Como tuiteó mi admirado Manuel Jesús Roldán para felicitar a Nuria Barrera… citando a Vincent Van Gogh «Sueño mis pinturas y luego pinto un sueño». Tal vez sea esa la pura realidad que se esconde en su mensaje y que quizá se extrae de la magnífica entrevista que la artista concediese Gente de Paz, cuando se le preguntaba si creía más en el trabajo o en la inspiración.
Ella respondió de manera acaso premonitoria, acaso confesando algún secreto, «soy una persona que está siempre pensando. Yo si me desvelo o me despierto es pensando en el trabajo. Ahora porque tengo grandes encargos, pero también en las clases o en las alumnas. Soy una máquina de pensar a veces incluso tengo problema de sueño, el trabajo y la inspiración van siempre de la mano, es un proceso de trabajo continuo». Tal vez Nuria Barrera soñase el cartel del Cristo de Gracia antes de crearlo y si así fue, bendito sea el sueño de los artistas que permiten al resto de seres humanos estar un poco más cerca del Cielo.
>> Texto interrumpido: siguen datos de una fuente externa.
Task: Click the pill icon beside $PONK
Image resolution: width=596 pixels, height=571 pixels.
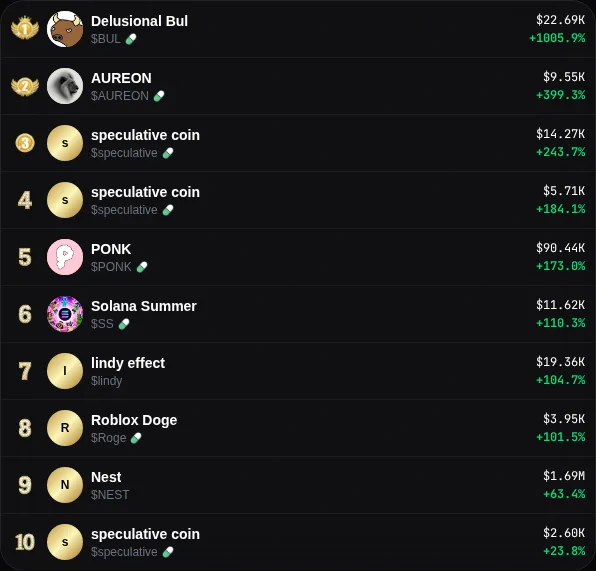Action: point(142,267)
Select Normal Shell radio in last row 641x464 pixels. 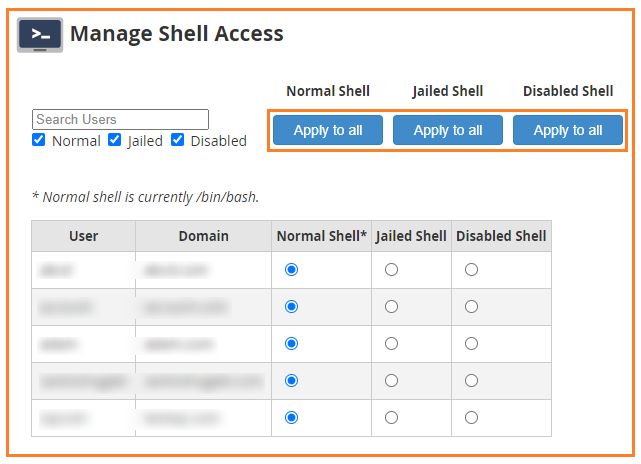(291, 417)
Pasaron los meses y llegó el Jueves Santo al mismísimo corazón de la ciudad de San Rafael, que es en lo que se ha convertido para siempre su Santa Iglesia Catedral. Un corazón que late con una fuerza inabarcable por mor de una revolución que ha devuelto a la Semana Santa de Córdoba al lugar de nunca debió salir. Y con el Jueves Santo se realizó el sueño de Nuria Barrera. Un sueño maravilloso que se hizo realidad como ilustra esta magnífica fotografía difundida por el Cabildo Catedral de Córdoba, que es el mismísimo reflejo de aquel sueño que Nuria Barrera soñó para asombrar una vez más al mundo y para ilustrar para siempre la materialización del sueño de varias generaciones de cofrades de Córdoba.